Text and element pointing records:
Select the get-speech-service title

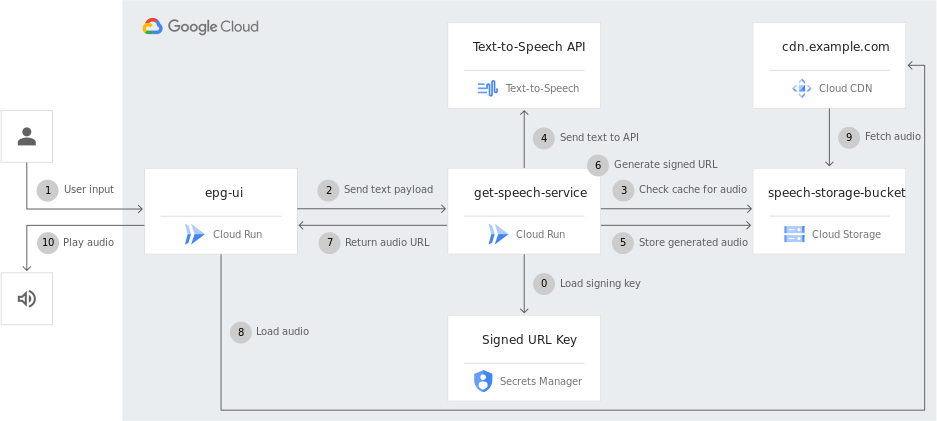(530, 192)
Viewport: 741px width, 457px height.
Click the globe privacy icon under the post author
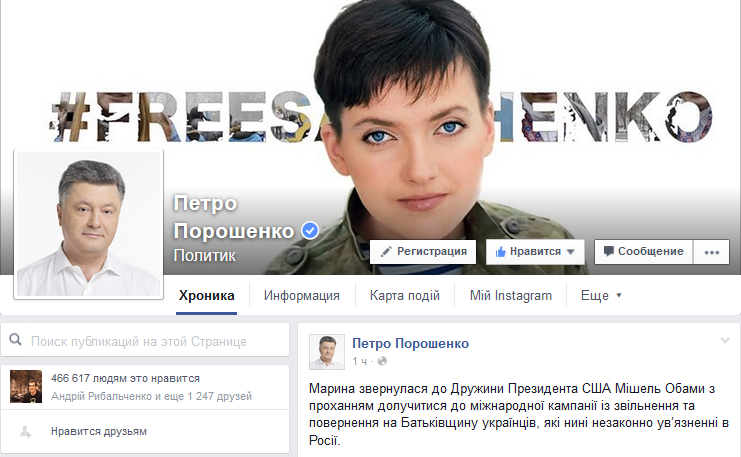(382, 361)
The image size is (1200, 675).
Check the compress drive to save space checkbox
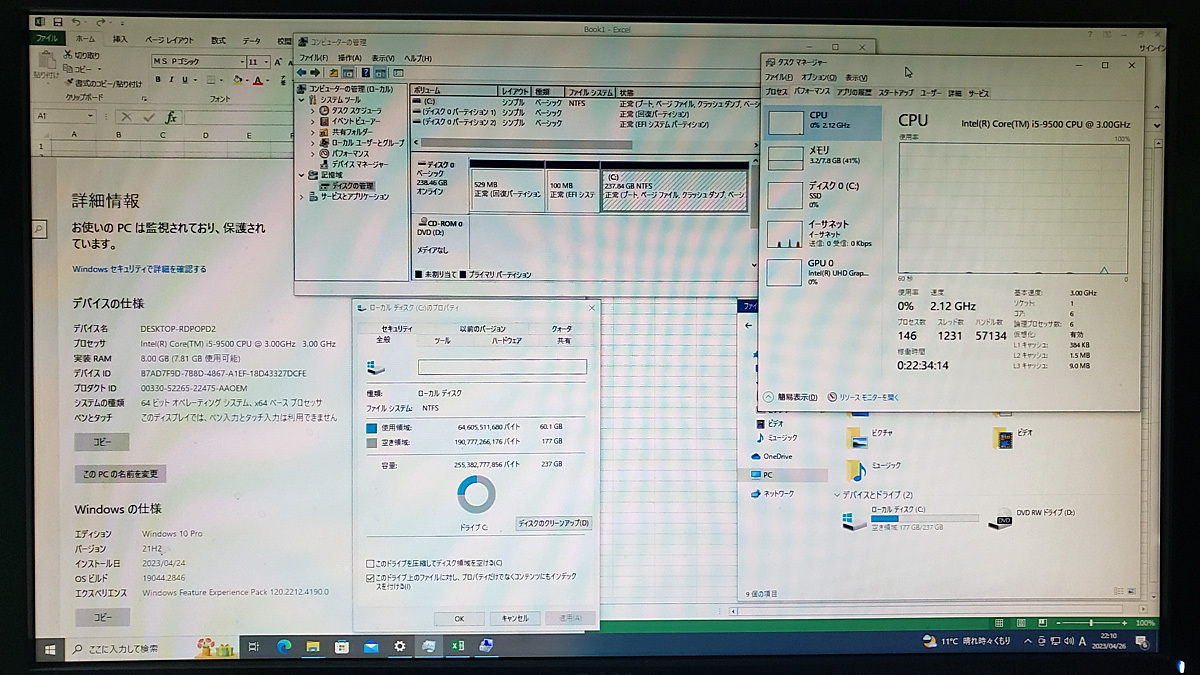coord(370,563)
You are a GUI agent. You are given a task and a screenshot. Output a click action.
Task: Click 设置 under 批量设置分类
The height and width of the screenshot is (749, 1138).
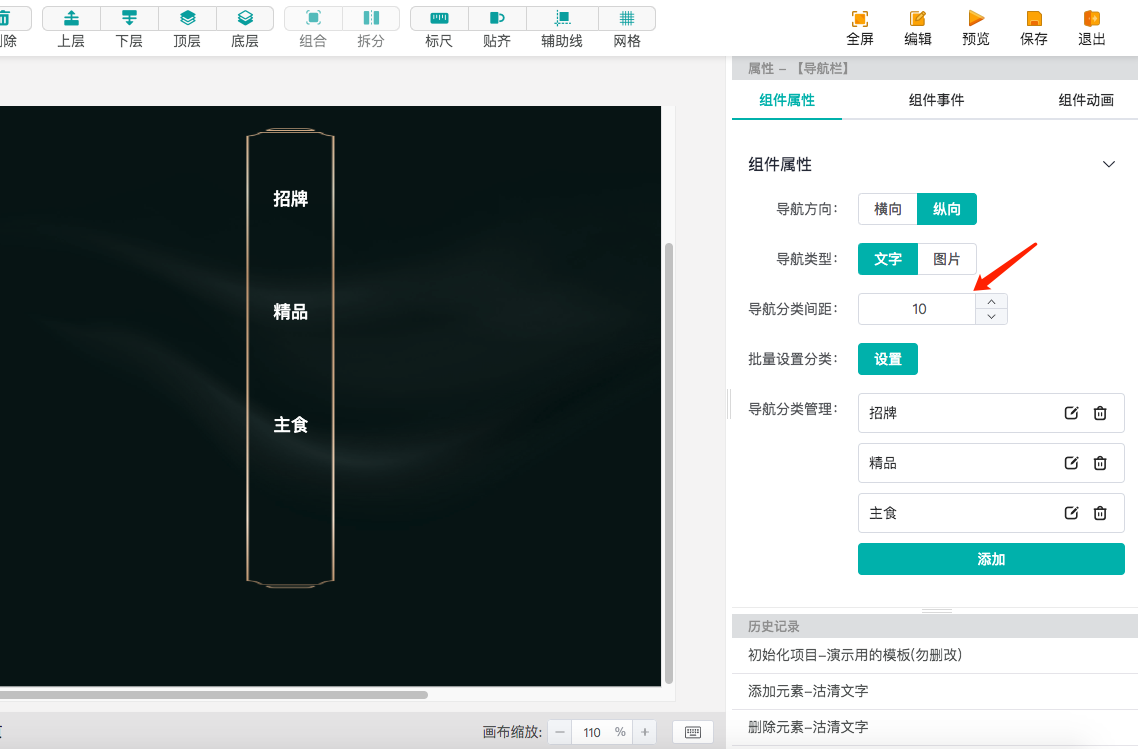coord(887,359)
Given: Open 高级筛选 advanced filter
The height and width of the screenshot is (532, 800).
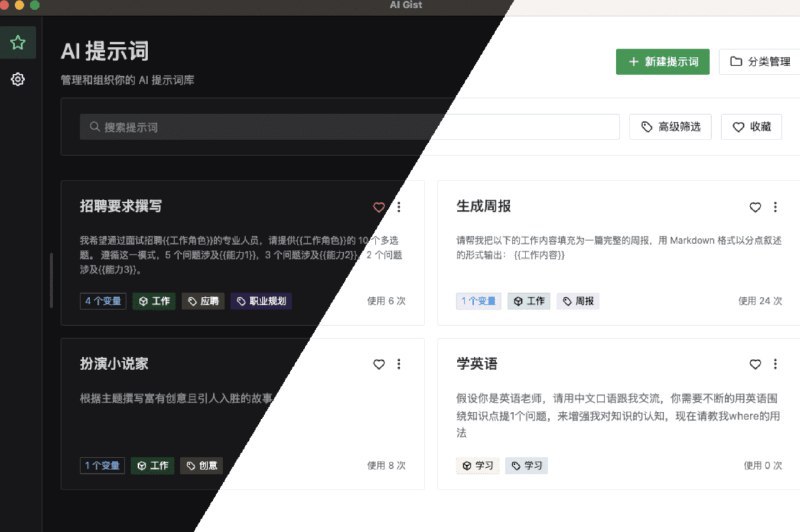Looking at the screenshot, I should (x=671, y=127).
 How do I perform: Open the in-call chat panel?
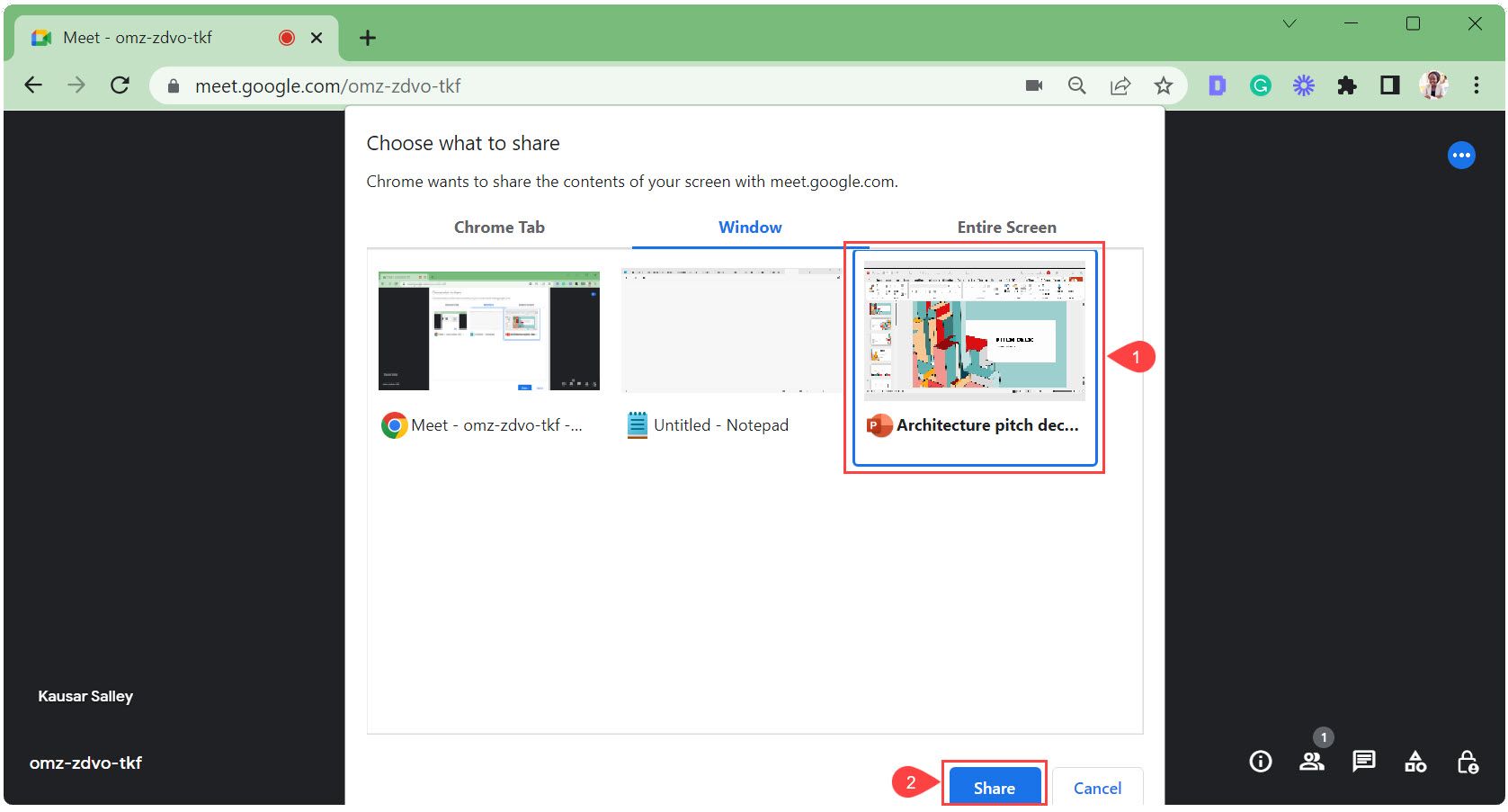pos(1363,761)
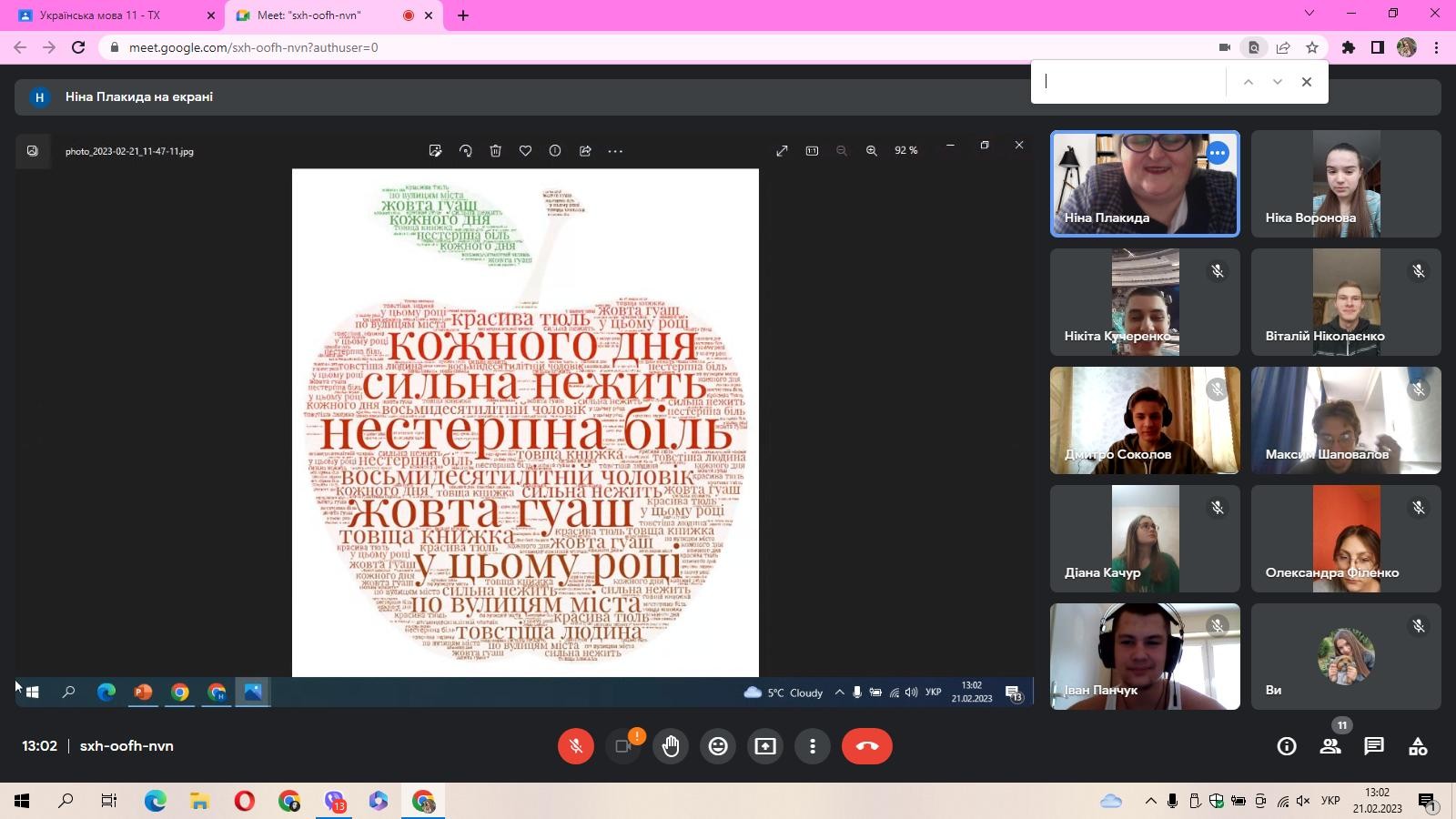Screen dimensions: 1456x819
Task: Open a new browser tab
Action: (x=463, y=15)
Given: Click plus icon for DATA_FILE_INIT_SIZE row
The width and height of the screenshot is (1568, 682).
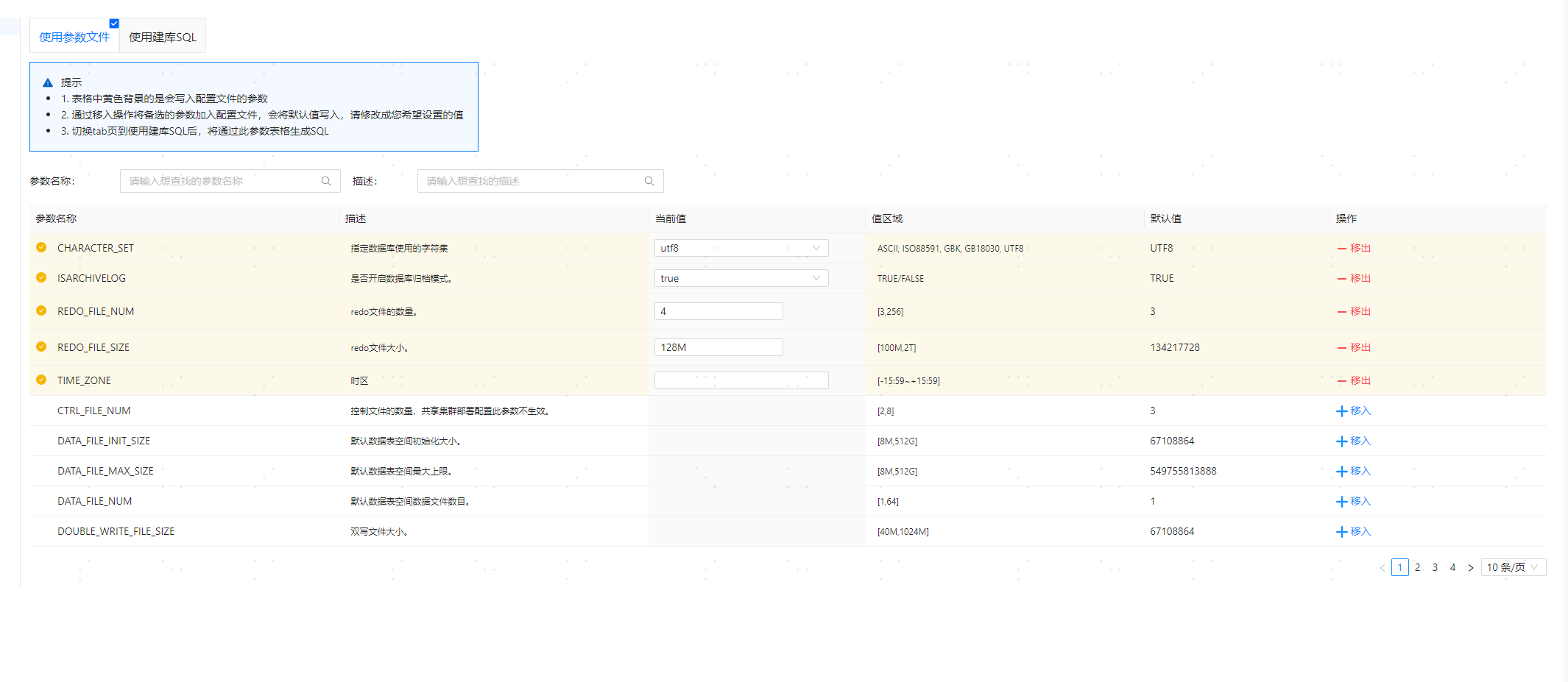Looking at the screenshot, I should (1341, 441).
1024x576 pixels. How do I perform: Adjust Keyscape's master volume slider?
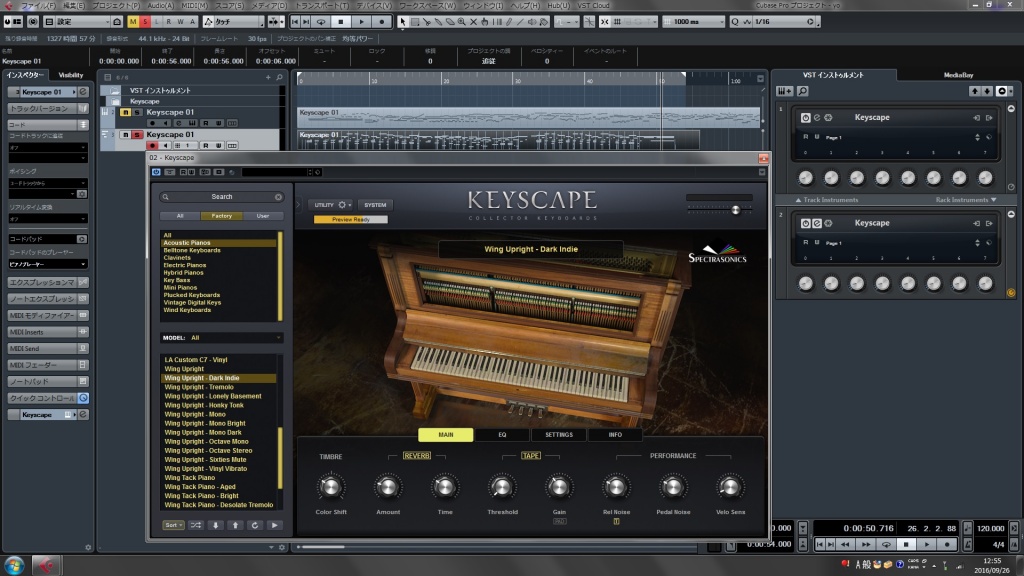coord(735,209)

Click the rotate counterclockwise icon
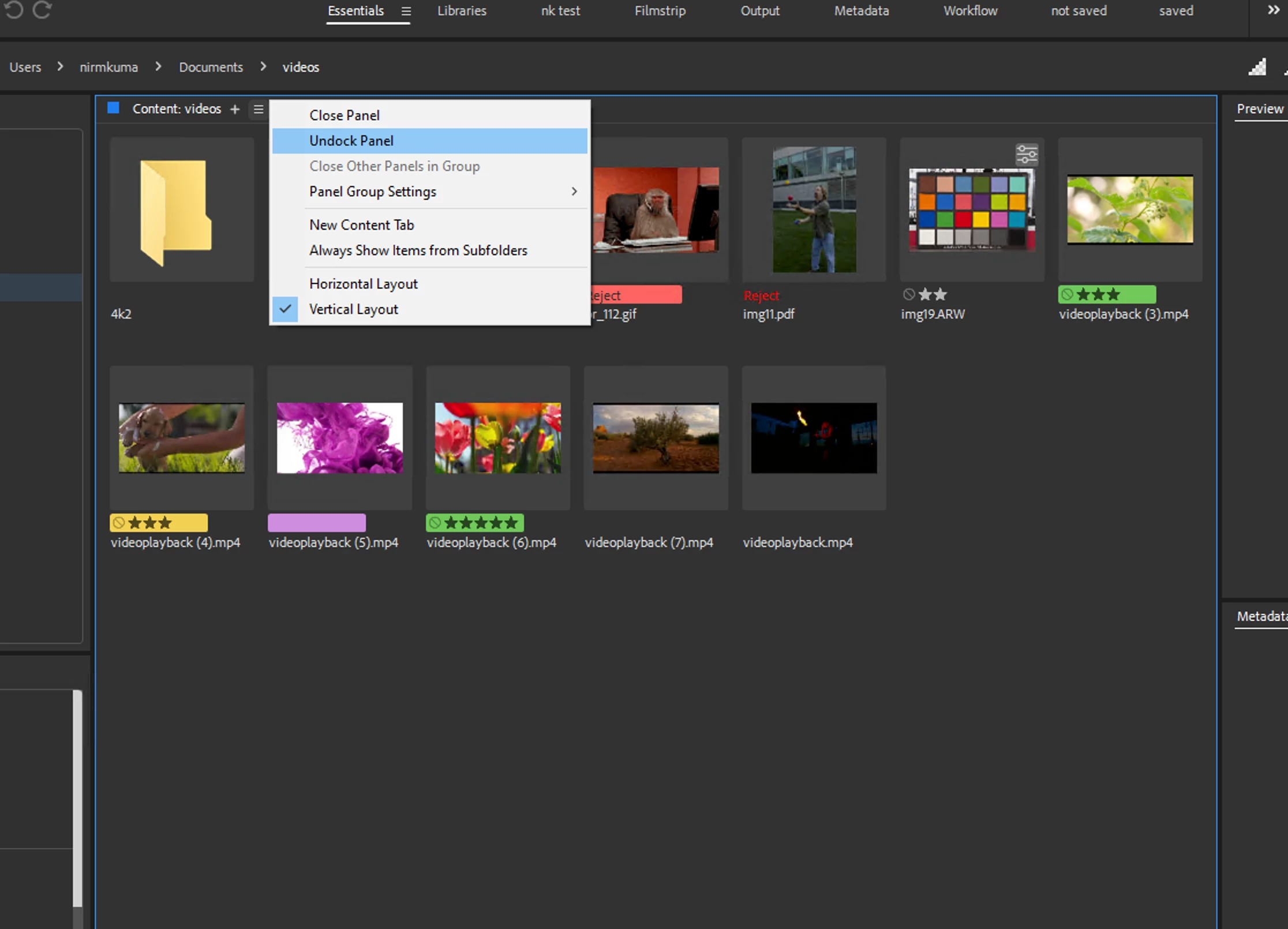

> [PROBLEM DETAILS]: Lay out the rows as a Markdown table with the columns Row and Line, skipping blank lines and leaving out the pictures. Begin at the first line of the rows and stop after the line that contains "coord(370,563)".

> [OUTPUT OF THE TASK]:
| Row | Line |
|---|---|
| 1 | Select the get-speech-service title |
| 2 | (530, 192) |
| 3 | Viewport: 741px width, 457px height. |
| 4 | Click the globe privacy icon under the post author |
| 5 | (382, 361) |
| 6 | The image size is (1200, 675). |
| 7 | Check the compress drive to save space checkbox |
| 8 | coord(370,563) |